Quelles utilisations pour les aménagements en place ?
Les caractéristiques physiques des espaces publics déterminent qui les fréquente, comment et pour combien de temps. Observées à travers le prisme de l’accessibilité universelle, plusieurs inégalités vécues par les femmes deviennent particulièrement visibles.
Dans les rues et les réseaux de transport, la continuité des trottoirs, la qualité de l’éclairage et la sécurité des traverses sont déterminantes, puisque les femmes marchent et utilisent davantage le transport collectif 4. Des parcours interrompus, mal éclairés ou encombrés rendent ces déplacements plus exigeants et parfois dissuasifs. Si elles sont proportionnellement moins nombreuses à utiliser le vélo, ce n’est pas par désintérêt, mais souvent en raison d’infrastructures jugées insuffisamment sécuritaires, notamment lorsqu’elles se déplacent avec un enfant5.
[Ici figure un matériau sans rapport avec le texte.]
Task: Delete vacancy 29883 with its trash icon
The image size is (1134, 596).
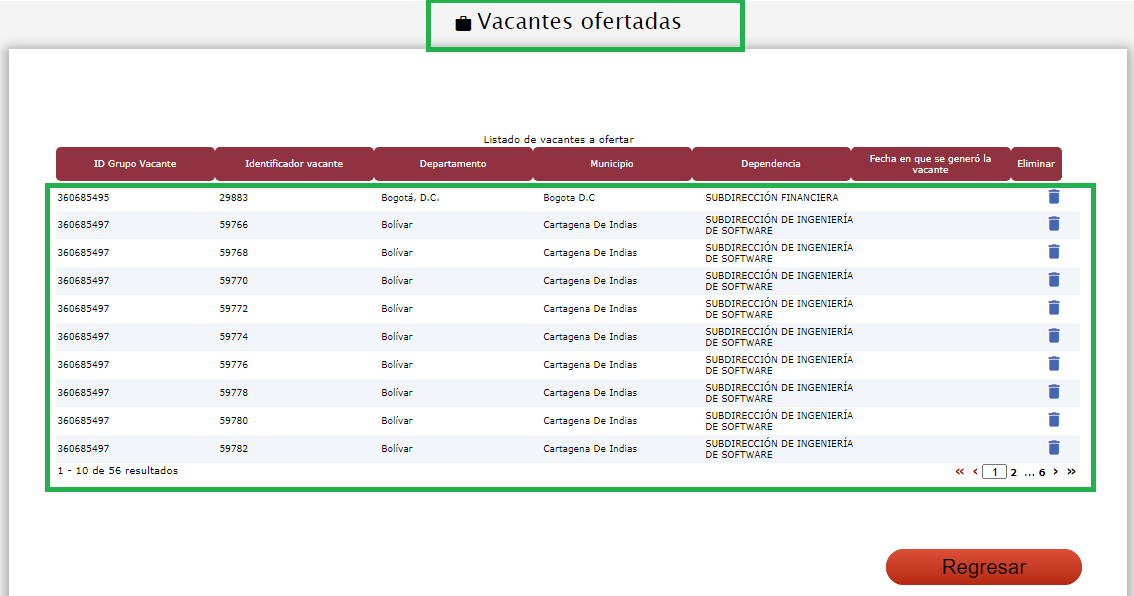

Dans les parcs et espaces verts, les différences d’usage sont aussi marquées. Les femmes les fréquentent moins que les hommes, tant en matière d’occurrence que de durée. Elles y occupent aussi moins de superficie et y pratiquent peu de sports6. Cette situation s’explique en partie par une structuration encore largement centrée autour d’activités sportives surtout pratiquées par des hommes. Leur présence dans ces lieux est aussi souvent orientée par le fait qu’elles y accompagnent des enfants : elles privilégient alors des espaces permettant la surveillance, favorisant les échanges sociaux et les activités physiques moins structurées.
Par ailleurs, certains équipements essentiels, trop souvent relégués au second plan, influencent fortement l’usage de tous les lieux publics. L’absence de toilettes publiques accessibles, de haltes allaitement ou de zones de repos limite le temps passé dans l’espace public et constitue un frein concret à l’inclusion.
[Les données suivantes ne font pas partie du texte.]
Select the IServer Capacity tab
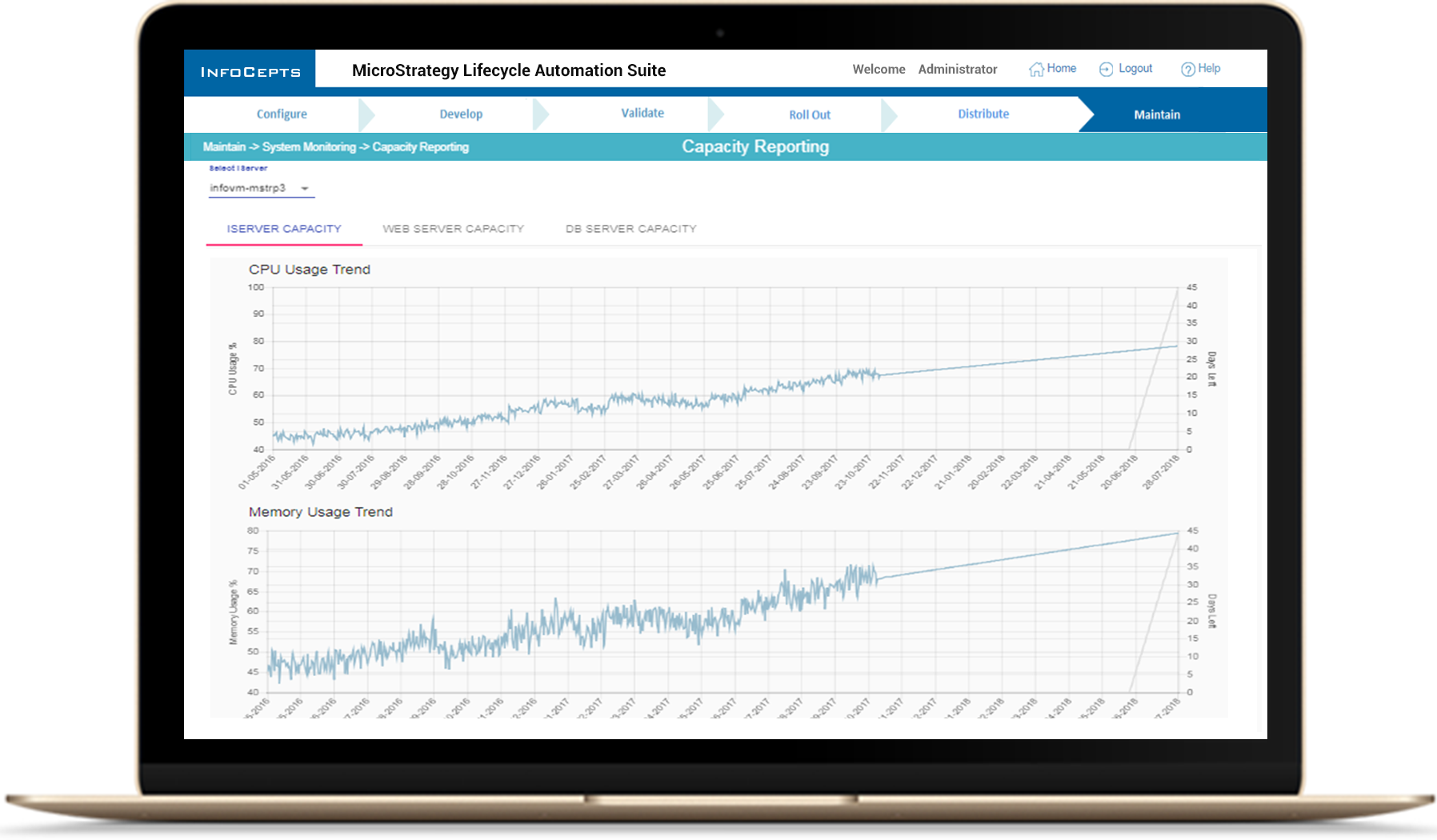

La mobilité des femmes est davantage influencée par les personnes qu’elles accompagnent. © Ariane St-Louis, 2026
Quels gestes poser ?
Les Municipalités disposent de leviers concrets pour réduire les inégalités d’accès et d’usage des espaces publics. À cette fin, l’accessibilité universelle offre un cadre structurant pour guider l’aménagement et la gestion des espaces publics. Elle devrait être priorisée, particulièrement dans les quartiers socioéconomiquement défavorisés, car les iniquités d’accès y sont souvent amplifiées.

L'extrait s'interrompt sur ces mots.